Last year, fish consumption reached a global annual average of 37.5 pounds per person. Meanwhile, cod and bluefin-tuna populations have collapsed, and animals ranging from whales to turtles have been added to the Endangered Species Act. Our voracious appetite isn’t the only problem. Fishermen catch a lot of things unintentionally, in what Tim Werner, director of the New England Aquarium’s Marine Conservation Engineering program, calls the “collateral damage” of commercial fishing: bycatch.
Compared with the more intractable problem of overfishing, technological solutions to bycatch abound.Bycatch ensnares coral, sponges, starfish, sharks, whales, turtles and even birds. It is “one of the more immediate threats that marine diversity faces,” Werner says. It has led to the assumed extinction of the Yangtze River dolphin, has nearly wiped out the Gulf of California’s vaquita porpoise (fewer than 200 remain), and threatens the survival of the North American right whale (400 remain) and the short-tailed albatross. A United Nations report estimates bycatch at 7.5 million tons a year, or 5 percent of the total commercial-fishing haul. Because most available data is self-reported, Werner says that the U.N.’s numbers “woefully underestimate” the problem. A more representative statistic, he says, comes from Gulf of Mexico shrimp fisheries, some of which dredge up to five pounds of bycatch for every pound of shrimp.
The good news is that compared with the more intractable problem of overfishing, technological solutions to reduce bycatch abound. Shrimp companies, for example, have begun using “turtle-excluding devices,” metal grates at the front of a trawl net that let the shrimp in and keep the turtles out. Fishermen who use long subsurface “gillnets” have begun to deter porpoises by equipping these nets with battery-powered acoustic “pingers.” In the best cases, pingers have reduced casualties from 25 porpoises per net to one.

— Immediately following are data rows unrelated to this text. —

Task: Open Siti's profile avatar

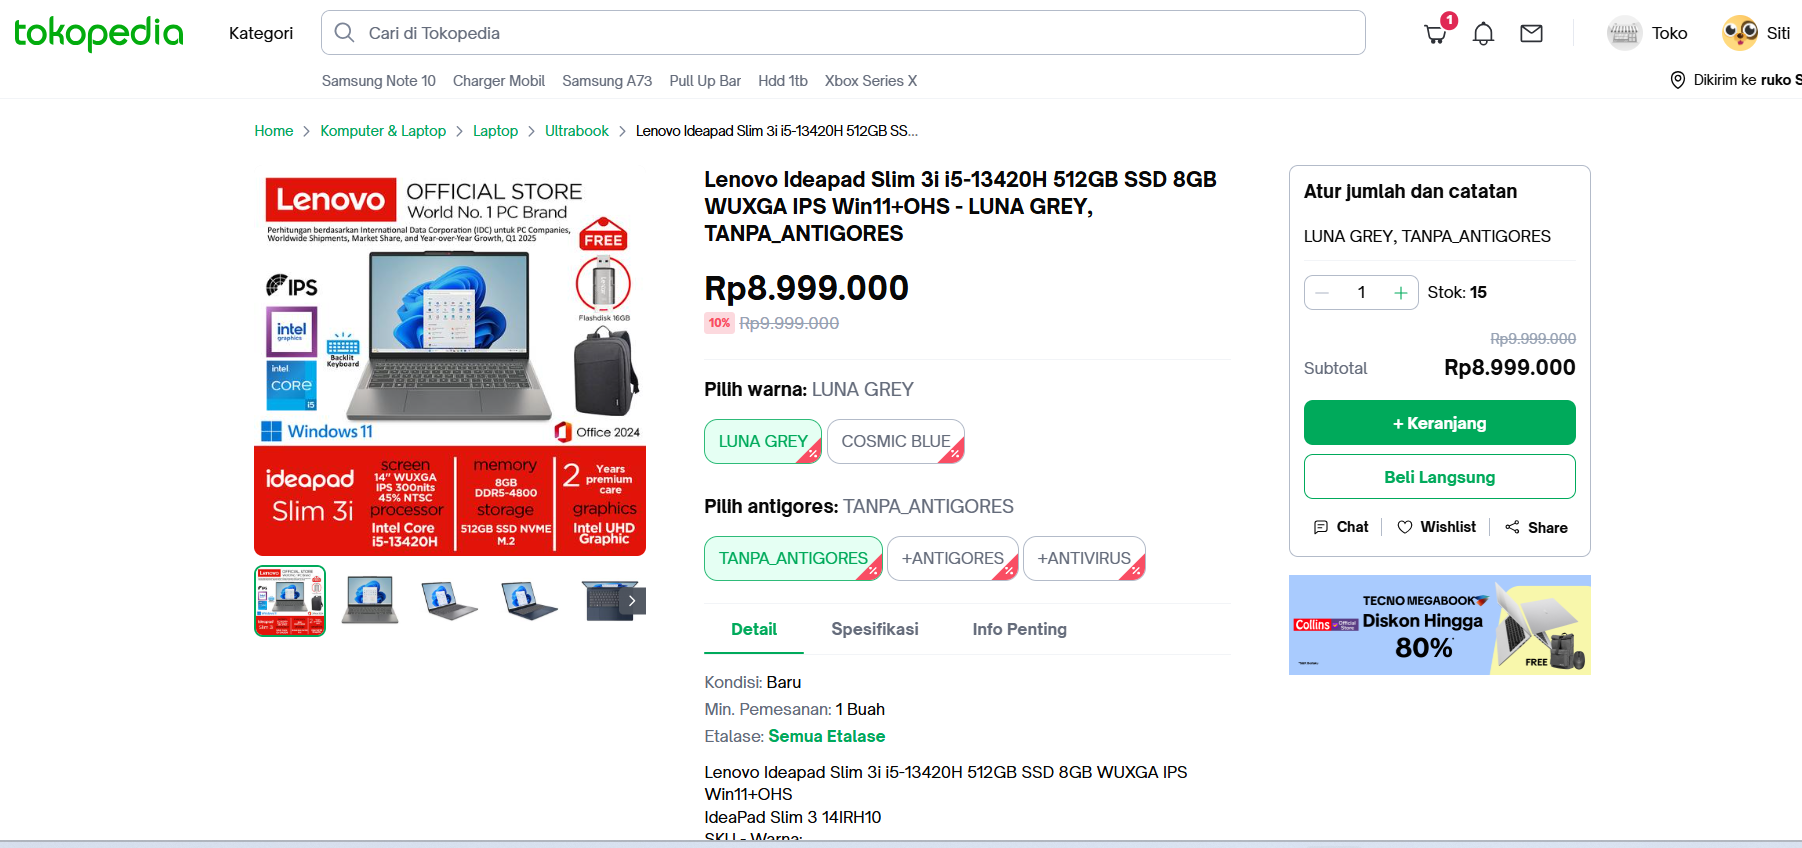Action: tap(1740, 33)
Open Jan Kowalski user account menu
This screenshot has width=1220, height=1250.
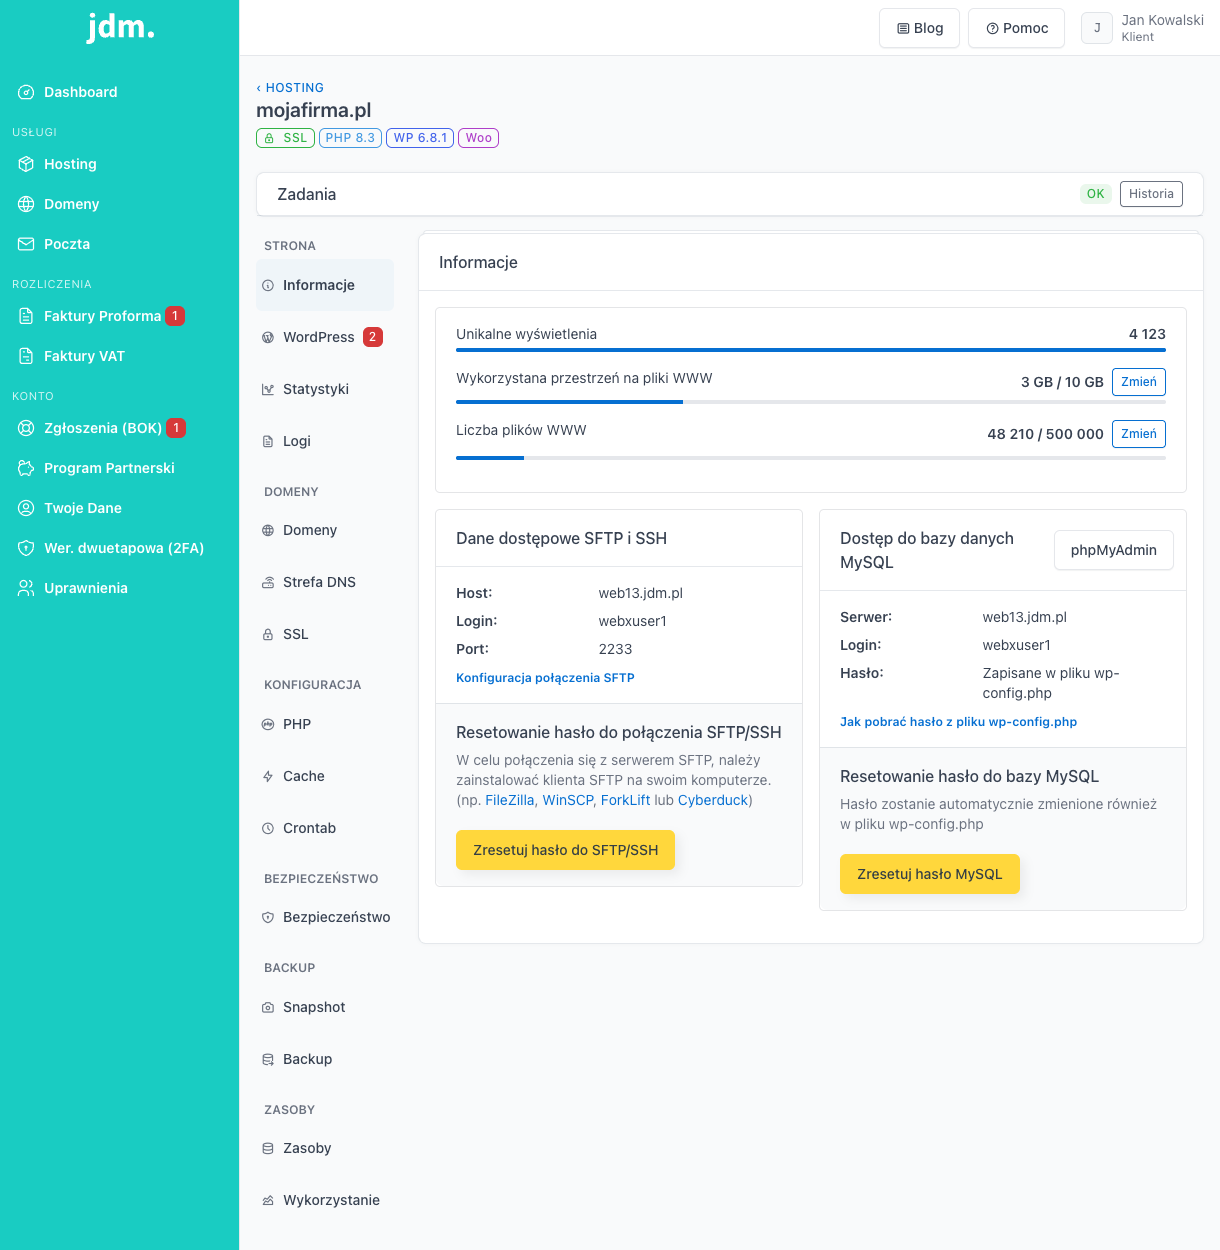pyautogui.click(x=1142, y=28)
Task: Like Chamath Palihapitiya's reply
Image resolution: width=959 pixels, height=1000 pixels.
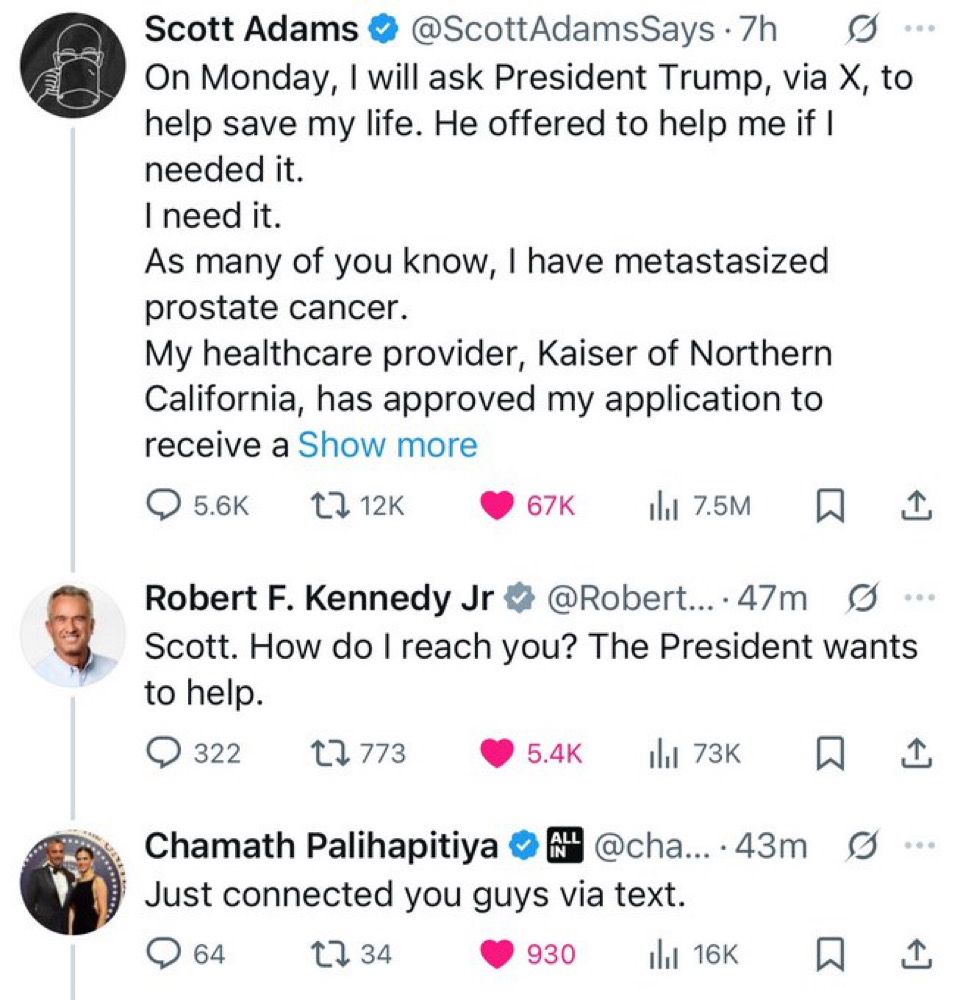Action: point(497,955)
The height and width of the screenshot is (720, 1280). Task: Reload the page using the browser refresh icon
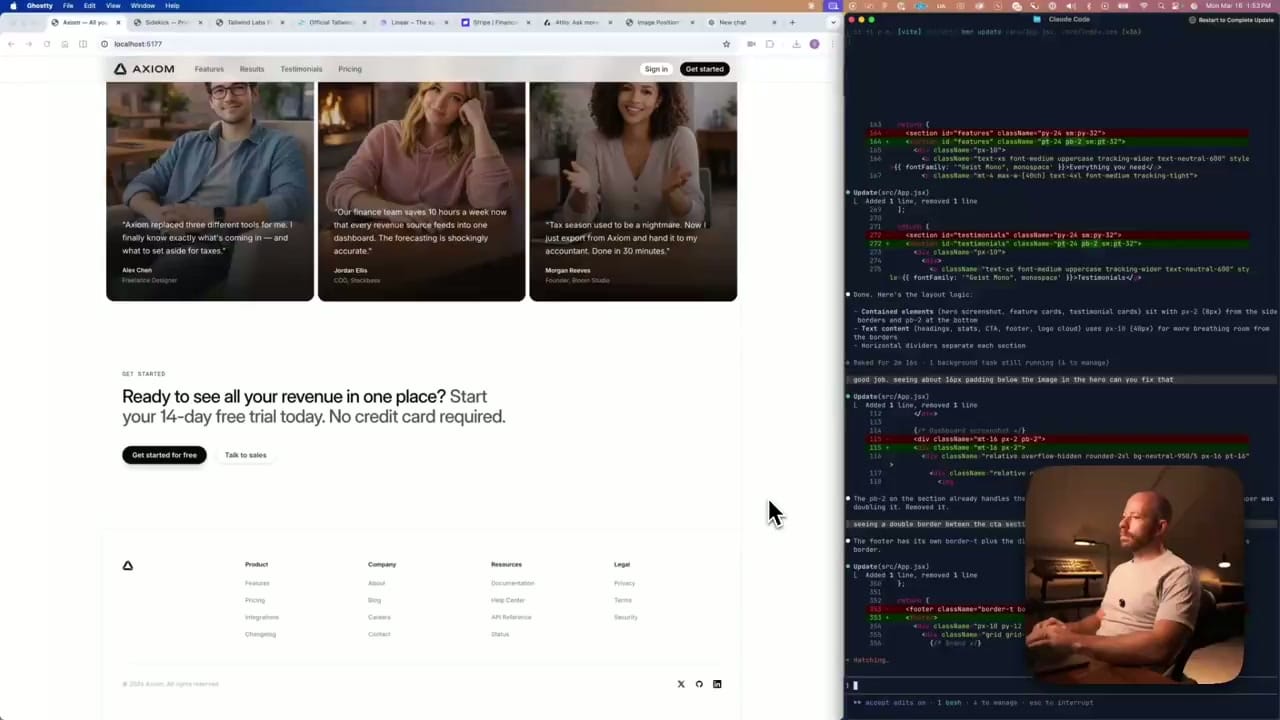pos(46,44)
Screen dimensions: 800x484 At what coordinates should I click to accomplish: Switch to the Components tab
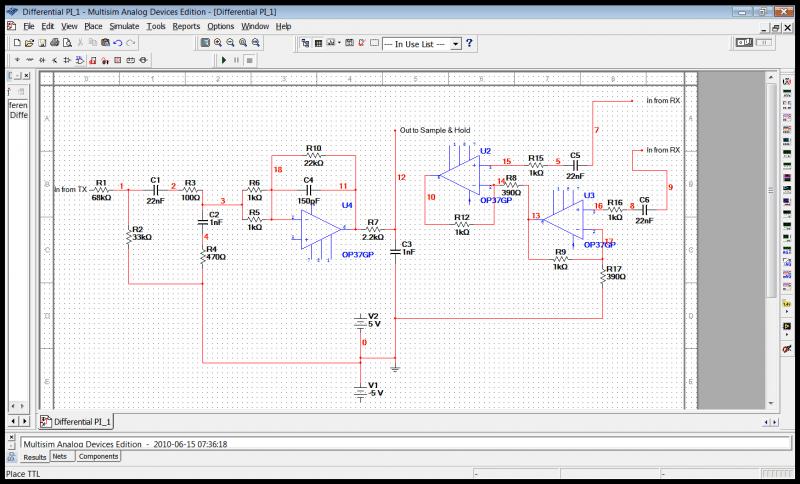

At Florida Atlantic University, associate professor Stephen Kajiura is trying to protect sharks by affixing rare-earth elements to the lines that fishermen use to catch tuna. The metals react with seawater to create an electromagnetic field that repels sharks (as well as skates and rays).
The most effective solutions will be those that are cheap and easy to implement. Jeffry Fasick, an assistant professor at Kean University, is studying the vision of the North Atlantic right whale in an effort to develop brightly colored ropes that the animals can see and avoid. The quintessential cheap-and-easy fix, however, may be the “weak hook,” thinner hooks that bend under the weight of animals (bluefins, sharks, whales) larger than the yellowfin tuna they’re designed to catch. In a field test, NOAA found that weak hooks reduced bycatch of endangered bluefin tuna by 56 percent—results significant enough that the agency may soon mandate weak hooks in bluefin-tuna territory.